YOUR GOAL: When a line of the listing below has the string "Visit" in it, copy that line.

MATERIAL SHOWN:
-*-
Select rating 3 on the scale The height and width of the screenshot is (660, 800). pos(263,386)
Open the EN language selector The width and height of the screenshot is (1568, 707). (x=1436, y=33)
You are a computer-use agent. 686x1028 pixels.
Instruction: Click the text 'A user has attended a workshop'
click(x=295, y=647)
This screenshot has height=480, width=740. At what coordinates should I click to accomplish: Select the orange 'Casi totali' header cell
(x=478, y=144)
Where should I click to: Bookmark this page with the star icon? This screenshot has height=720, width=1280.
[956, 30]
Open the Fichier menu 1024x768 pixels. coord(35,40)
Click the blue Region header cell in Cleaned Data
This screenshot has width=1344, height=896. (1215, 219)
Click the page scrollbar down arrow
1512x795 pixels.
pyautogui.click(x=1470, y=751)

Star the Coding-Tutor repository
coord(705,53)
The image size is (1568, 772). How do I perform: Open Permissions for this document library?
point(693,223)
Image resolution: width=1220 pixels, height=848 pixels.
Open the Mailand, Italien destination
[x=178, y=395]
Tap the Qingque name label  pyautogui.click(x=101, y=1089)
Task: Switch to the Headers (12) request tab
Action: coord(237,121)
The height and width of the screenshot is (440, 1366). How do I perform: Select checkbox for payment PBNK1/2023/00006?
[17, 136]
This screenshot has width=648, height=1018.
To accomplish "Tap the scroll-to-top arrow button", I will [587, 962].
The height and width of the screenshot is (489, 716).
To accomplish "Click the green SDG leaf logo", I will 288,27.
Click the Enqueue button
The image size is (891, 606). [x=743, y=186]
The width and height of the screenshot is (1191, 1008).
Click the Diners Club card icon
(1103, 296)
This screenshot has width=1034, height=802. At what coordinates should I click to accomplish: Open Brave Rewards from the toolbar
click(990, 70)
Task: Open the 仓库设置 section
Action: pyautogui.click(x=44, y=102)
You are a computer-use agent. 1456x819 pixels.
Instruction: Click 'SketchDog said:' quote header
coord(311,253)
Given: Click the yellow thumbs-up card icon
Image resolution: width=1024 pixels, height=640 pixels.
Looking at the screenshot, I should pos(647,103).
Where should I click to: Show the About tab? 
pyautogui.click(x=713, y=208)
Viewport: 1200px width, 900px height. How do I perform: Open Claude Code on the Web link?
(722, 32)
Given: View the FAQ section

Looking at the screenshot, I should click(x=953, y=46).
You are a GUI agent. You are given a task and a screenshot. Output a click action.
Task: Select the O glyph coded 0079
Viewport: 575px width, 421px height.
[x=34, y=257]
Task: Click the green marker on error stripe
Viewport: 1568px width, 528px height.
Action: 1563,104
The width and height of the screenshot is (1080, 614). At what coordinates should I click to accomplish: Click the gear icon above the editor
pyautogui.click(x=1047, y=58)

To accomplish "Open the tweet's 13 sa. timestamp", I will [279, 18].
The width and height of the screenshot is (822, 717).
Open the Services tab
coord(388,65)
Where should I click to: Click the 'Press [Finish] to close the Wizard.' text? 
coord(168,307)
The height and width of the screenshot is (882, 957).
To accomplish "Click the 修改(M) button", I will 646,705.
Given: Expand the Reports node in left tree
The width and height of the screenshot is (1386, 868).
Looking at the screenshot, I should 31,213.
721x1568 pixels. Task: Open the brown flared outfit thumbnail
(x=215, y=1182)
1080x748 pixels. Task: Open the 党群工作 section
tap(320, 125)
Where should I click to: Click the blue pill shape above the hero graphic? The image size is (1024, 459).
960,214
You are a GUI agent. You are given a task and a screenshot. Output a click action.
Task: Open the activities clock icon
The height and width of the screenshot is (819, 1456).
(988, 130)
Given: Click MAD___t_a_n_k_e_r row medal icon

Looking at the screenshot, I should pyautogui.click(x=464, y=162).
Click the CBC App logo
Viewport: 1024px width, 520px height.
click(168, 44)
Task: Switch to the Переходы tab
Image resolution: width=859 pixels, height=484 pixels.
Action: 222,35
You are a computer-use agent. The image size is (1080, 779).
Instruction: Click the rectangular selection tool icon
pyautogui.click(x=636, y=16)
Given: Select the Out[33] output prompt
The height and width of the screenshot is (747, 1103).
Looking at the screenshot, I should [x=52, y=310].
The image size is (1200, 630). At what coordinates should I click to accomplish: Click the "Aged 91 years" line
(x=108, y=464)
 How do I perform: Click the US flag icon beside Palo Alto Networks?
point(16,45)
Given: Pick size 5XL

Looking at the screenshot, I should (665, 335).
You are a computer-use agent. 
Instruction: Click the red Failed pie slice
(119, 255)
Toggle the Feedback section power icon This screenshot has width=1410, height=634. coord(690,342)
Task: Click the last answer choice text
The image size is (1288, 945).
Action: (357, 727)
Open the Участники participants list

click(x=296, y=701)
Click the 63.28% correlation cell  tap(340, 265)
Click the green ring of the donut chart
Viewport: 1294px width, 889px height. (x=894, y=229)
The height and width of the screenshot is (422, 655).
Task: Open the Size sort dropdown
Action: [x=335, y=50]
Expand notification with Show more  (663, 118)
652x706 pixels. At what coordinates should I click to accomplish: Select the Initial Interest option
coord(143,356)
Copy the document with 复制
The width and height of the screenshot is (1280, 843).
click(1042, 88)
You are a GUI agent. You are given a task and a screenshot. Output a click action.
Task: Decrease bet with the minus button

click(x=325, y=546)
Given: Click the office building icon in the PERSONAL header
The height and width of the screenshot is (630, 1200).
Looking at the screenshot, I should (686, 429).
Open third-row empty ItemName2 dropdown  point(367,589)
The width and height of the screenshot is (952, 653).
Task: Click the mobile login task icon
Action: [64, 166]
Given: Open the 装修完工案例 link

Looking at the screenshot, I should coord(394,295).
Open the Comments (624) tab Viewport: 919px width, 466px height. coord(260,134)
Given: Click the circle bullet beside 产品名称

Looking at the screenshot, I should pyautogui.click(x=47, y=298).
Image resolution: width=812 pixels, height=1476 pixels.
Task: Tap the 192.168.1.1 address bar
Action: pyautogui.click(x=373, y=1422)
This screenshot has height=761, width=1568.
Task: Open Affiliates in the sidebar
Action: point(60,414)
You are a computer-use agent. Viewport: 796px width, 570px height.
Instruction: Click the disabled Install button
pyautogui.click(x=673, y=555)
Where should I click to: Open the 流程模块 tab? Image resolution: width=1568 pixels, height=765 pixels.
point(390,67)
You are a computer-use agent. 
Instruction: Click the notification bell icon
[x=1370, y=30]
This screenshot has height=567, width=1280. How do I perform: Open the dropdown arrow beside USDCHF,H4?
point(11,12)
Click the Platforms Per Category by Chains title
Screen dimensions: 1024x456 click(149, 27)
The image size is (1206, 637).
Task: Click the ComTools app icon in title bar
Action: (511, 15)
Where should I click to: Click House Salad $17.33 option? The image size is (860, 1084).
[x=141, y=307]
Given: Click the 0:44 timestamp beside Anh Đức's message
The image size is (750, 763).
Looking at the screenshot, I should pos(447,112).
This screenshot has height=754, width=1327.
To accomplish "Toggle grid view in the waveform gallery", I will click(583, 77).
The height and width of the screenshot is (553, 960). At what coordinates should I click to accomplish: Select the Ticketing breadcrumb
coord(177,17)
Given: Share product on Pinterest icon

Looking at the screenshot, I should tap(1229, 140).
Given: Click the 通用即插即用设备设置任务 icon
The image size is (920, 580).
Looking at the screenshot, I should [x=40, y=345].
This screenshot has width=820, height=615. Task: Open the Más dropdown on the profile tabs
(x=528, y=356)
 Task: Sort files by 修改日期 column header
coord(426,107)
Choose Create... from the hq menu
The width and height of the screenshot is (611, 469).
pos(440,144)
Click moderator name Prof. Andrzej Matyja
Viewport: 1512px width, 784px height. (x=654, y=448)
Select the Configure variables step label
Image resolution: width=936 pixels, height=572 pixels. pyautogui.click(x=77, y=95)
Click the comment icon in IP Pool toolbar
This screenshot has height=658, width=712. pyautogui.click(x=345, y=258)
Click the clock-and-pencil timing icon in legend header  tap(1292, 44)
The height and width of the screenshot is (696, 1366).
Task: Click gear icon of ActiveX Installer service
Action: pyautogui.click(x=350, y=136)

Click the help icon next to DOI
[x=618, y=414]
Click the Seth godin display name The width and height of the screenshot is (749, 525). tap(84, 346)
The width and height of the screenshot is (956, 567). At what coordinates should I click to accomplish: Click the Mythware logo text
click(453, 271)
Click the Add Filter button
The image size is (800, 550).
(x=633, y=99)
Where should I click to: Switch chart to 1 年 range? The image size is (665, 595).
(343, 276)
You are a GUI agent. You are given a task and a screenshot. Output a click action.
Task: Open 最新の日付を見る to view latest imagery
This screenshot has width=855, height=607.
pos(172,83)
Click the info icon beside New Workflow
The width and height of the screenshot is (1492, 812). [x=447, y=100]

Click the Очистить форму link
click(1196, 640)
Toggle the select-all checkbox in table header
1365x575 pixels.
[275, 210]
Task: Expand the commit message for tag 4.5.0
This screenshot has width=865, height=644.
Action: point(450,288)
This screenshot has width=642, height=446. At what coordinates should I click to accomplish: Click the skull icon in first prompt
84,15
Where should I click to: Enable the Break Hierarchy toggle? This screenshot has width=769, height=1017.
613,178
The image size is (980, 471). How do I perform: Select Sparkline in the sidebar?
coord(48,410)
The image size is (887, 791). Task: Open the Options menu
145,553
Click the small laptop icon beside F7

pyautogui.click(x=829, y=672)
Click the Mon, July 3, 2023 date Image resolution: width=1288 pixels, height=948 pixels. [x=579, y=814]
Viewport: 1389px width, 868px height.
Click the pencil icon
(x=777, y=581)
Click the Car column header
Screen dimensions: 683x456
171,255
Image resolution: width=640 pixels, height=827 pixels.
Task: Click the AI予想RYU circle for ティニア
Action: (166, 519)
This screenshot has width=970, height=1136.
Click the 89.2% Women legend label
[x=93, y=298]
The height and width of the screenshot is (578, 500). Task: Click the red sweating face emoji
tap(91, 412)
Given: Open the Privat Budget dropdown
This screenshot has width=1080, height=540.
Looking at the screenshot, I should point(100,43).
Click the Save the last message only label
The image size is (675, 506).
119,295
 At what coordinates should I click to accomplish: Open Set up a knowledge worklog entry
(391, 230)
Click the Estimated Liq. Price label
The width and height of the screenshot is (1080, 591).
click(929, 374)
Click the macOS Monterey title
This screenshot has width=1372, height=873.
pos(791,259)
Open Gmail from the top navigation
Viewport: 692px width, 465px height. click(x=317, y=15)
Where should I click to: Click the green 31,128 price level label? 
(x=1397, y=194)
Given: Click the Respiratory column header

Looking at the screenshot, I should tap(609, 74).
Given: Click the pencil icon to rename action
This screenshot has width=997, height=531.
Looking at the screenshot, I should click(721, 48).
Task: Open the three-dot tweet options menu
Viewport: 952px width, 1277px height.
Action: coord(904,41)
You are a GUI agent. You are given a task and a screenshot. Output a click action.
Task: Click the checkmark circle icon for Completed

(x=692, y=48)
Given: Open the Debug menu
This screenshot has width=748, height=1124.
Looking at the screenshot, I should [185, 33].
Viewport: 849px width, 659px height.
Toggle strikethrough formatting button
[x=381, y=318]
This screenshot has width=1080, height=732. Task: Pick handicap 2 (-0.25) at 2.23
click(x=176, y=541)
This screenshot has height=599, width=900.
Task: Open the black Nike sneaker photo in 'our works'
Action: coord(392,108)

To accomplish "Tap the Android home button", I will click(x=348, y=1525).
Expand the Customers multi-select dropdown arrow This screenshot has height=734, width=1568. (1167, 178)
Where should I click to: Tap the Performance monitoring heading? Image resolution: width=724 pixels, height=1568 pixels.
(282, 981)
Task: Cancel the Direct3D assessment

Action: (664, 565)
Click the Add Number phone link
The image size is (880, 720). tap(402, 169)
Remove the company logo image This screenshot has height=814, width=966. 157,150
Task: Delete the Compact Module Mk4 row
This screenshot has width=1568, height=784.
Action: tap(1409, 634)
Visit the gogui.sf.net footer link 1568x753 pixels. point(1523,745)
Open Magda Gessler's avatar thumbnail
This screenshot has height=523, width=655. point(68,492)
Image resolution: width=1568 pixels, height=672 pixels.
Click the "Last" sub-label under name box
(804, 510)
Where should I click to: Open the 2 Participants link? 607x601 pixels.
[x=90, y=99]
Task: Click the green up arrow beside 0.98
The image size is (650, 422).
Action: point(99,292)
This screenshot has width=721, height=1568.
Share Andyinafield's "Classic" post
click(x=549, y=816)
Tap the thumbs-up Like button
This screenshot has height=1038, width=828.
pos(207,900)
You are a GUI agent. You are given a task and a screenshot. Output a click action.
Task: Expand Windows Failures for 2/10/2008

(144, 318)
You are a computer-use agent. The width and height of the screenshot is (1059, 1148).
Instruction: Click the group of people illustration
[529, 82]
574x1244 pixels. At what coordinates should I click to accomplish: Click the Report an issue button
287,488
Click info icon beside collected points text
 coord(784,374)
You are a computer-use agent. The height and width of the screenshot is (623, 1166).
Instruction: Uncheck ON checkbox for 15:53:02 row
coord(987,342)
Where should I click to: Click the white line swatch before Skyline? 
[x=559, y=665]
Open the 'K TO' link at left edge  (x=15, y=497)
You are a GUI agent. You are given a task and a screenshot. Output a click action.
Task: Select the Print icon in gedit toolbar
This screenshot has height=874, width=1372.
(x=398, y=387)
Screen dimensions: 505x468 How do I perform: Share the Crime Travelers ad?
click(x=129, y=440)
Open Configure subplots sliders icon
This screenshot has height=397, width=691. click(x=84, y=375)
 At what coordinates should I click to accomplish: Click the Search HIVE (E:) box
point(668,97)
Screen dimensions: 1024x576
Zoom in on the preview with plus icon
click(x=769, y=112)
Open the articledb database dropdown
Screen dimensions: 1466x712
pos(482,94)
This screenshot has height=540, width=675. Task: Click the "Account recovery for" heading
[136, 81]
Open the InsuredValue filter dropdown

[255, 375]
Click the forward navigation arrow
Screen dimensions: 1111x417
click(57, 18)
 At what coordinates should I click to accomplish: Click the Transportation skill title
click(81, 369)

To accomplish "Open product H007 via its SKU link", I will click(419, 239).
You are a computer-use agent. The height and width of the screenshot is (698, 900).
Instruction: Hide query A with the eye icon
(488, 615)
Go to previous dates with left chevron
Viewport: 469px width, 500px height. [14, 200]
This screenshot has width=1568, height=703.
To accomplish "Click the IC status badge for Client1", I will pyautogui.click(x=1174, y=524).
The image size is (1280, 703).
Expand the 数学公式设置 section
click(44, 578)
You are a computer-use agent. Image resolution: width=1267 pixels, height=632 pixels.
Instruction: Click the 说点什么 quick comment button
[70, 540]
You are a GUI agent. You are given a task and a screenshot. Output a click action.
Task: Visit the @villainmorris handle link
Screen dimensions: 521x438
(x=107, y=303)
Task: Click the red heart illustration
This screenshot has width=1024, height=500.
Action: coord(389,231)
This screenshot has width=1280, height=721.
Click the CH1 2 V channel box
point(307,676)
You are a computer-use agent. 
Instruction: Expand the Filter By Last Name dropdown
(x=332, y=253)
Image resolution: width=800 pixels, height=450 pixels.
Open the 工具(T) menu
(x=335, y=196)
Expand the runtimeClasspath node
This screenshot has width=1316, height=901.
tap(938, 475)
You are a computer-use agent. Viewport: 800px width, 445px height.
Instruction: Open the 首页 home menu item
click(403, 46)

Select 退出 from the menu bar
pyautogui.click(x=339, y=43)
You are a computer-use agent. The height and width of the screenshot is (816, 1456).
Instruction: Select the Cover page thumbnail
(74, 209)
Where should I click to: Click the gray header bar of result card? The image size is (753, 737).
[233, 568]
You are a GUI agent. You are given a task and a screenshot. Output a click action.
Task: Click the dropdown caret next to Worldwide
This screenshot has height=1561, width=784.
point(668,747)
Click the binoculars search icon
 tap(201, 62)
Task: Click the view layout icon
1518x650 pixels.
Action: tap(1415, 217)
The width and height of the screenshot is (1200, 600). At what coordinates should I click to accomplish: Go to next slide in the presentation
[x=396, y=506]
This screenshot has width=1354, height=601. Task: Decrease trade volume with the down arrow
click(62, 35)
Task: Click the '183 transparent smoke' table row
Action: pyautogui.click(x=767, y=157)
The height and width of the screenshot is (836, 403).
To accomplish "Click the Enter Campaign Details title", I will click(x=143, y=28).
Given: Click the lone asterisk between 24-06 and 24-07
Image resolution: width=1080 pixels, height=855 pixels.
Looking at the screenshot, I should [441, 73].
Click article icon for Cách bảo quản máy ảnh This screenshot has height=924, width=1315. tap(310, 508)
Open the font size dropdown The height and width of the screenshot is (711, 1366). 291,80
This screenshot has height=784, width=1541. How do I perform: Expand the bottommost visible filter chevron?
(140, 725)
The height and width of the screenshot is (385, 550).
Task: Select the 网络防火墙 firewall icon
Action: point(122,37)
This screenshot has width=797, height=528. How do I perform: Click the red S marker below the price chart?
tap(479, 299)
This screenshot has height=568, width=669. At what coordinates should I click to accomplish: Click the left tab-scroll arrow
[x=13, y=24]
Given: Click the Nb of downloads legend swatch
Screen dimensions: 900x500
-*-
WRITTEN REPLY:
Visit the gogui.sf.net footer link 1568x753 pixels. point(1523,745)
Task: Visit the @villainmorris handle link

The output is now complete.